Brevet logiciel en Europe
L'Office européen des brevets a fait passer en première lecture à la rentrée 2003 au Parlement européen une directive restreignant les brevets logiciels dans l'Union Européenne (364 voix pour, 153 voix contre, 33 abstentions). La directive a été votée le 24 septembre 2003 à 12h30. Après discussion et éventuellement modification par les instances législatives nationales des 15 pays membres et par la Commission européenne, elle devra être votée une deuxième fois par le Parlement Européen. Il est également possible que la Commission Européenne décide de retirer le projet de directive entre temps.Le BSA (Business Software Alliance), association dirigée par des multinationales du logiciel comme Microsoft, Adobe, demande à la Commission européenne une brevetabilité sans limite. D'autres groupes de pression comme l'EICTA sont aussi favorables aux brevets. Pour ces multinationales, ces brevets encourageraient la créativité, en permettant aux créateurs de profiter des fruits de leurs innovations. La parlementaire européenne d'origine anglaise Arlene Mc Carthy (Parti Populaire Européen) s'est également déclarée favorable aux brevets sur les logiciels.
Mais pour ses opposants, parmi lesquels on compte non seulement des partisants du logiciel libre (AFUL, EUROLINUX) mais aussi des PME, des étudiants, revues.org (fédération de revues en Sciences humaines et sociales), le Beuc (Bureau européen des unions de consommateurs), des hommes politiques de tous horizons et des professionnels du secteur, ces brevets permettraient à ces multinationales de taxer les petits développeurs pour leur créations, voire d'empêcher l'émergence de concurrents.
Si, par exemple, un brevet sur le principe du wiki était déposé, les administrateurs et développeurs de ce site pourraient être amenés à payer des royalties au possesseur du brevet afin de pouvoir l'utiliser. Le possesseur de ce brevet pourrait même interdire l'utilisation de cette technique. Ainsi, les brevets logiciels permettraient de breveter une idée par sa réalisation logicielle.

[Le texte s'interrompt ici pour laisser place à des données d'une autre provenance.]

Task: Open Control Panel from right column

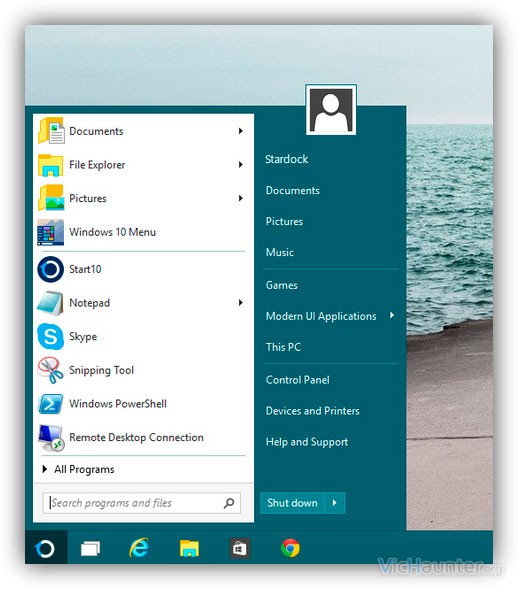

De plus, les opposants aux brevets sur les logiciels ont peur que ces brevets entrainent un nombre très important de litiges juridiques, et détourne les moyens financiers de l'activité innovante vers le juridique.
L'OMPI (Organisation Mondiale de la Propriété Intellectuelle) désirait organiser une rencontre entre ses membres et les avocats des bien publics, mais l'USPTO (Office américain des brevets et des marques) s'y est opposé (A propos de l'OMPI)
De nombreux sites web ont fermé, prévoient de fermer, ou laissent un message en signe de protestation.